MOTION TO SUPPRESS
The Fourth Amendment guarantees citizens protection against illegal searches and seizure. A search of an area where you have a reasonable expectation of privacy must be supported by a search warrant. The search warrant must be signed by a magistrate and supported by probable cause that the instrumentality of a crime will be found at the specific place to be searched. However, there are numerous exceptions to the warrant requirement.
Police may search areas where the custodian gives free and voluntary consent for them to search.
Exigent/ emergency circumstance
Police may make entry to a building or structure and seize evidence in view when there is a risk of serious injury to a person or to prevent the imminent destruction of evidence.
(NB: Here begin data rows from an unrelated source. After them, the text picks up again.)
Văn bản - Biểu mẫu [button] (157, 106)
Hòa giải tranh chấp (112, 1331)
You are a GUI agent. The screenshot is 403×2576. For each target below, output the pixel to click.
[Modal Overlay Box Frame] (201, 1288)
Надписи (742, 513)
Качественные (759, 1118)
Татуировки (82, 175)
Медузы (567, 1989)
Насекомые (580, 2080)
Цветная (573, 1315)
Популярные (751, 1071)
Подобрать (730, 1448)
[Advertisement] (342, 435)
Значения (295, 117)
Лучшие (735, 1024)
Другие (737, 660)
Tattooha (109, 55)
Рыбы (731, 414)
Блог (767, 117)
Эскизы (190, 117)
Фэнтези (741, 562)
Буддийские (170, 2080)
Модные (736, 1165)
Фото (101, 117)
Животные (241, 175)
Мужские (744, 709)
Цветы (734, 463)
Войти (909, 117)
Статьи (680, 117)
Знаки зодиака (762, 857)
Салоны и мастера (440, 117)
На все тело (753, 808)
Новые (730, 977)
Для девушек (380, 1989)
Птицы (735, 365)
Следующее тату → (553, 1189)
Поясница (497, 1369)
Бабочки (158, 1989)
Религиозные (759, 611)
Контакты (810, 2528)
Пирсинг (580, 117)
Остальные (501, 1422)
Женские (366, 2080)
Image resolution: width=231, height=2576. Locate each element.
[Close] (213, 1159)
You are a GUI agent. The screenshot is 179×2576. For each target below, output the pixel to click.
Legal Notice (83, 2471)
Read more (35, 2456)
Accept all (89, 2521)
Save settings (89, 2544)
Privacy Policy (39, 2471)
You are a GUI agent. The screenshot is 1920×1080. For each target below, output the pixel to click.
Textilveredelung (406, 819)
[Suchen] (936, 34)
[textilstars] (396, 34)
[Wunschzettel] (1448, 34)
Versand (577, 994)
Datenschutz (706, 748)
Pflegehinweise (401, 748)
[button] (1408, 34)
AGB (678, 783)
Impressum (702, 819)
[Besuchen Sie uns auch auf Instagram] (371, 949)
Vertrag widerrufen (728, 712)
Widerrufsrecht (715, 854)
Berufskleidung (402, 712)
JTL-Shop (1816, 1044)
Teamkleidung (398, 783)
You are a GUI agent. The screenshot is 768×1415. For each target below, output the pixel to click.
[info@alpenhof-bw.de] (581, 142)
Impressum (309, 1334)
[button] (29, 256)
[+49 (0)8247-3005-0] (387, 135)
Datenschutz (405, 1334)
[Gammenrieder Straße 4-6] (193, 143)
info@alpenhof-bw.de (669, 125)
If police see incriminating evidence in plain view during the scope of a lawful stop, they may seize it without a search warrant.
Search incident to lawful arrest
If police are making a lawful arrest, the may search areas within the person's immediate control. The justification for this exception is that it necessary for the officer's safety.
If police have probable cause that the instrumentality of a crime is inside an automobile, they may search it without first obtaining a warrant. In addition, the vehicle must be mobile. For example, if a car is broken down or out of gas, it is not considered mobile and a warrant would be required.
Police may search an impounded vehicle according to established department policies with the objectives being to safeguard the defendant's property and to safeguard the police against allegations of theft. Evidence found may be used against the defendant.
If evidence was seized where you had a reasonable expectation of privacy and was not supported by a valid search warrant or fell under a valid warrantless exception, your attorney should file a motion to suppress. If your attorney is successful, that evidence will not be allowed to be used against you in court, which in many cases, destroys the prosecution's case.